In riscontro alla richiesta gli avvocati Rubino e Marino evidenziavano l’inammissibilità della richiesta di riesame del parere proposta dalla Regione Siciliana, rilevando come secondo il consolidato orientamento giurisprudenziale la suddetta possibilità è riconosciuta soltanto nelle fattispecie nelle quali è esperibile il rimedio (a sua volta straordinario) della revocazione, ipotesi queste non ricorrenti nel caso di specie, mentre nel caso in esame non sussiste né una obiettiva non conformità a diritto del parere, nè un irrimediabile contrasto con un orientamento da ritenersi del tutto prevalente e consolidato, sussistendo invece solo una questione di diritto interpretata in modo differente dai diversi organi aditi
Ebbene il Cga, aderendo alle tesi degli avvocati Rubino e Marino, ha dichiarato inammissibile la richiesta di riesame avanzata dalla Regione siciliana, ritenendo che non possa ritenersi ammissibile una richiesta di riesame che trovi fondamento soltanto su una divergenza interpretativa di norme.

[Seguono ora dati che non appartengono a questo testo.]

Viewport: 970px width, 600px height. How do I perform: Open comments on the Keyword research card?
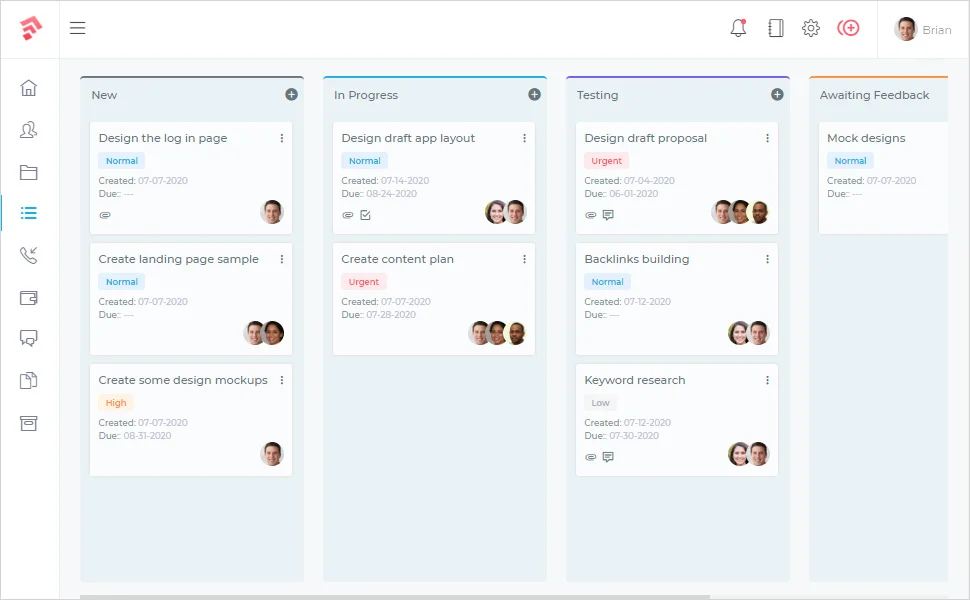(x=608, y=457)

Per effetto di quest’ultima ulteriore pronuncia del Cga la Regione siciliana dovrà procedere con la massima sollecitudine all’inquadramento della dottoressa V.C. nel ruolo dirigenziale dell’amministrazione regionale, posto che in caso contrario la ricorrente potrà agire per l’esecuzione della sentenza presso le competenti sedi giurisdizionali.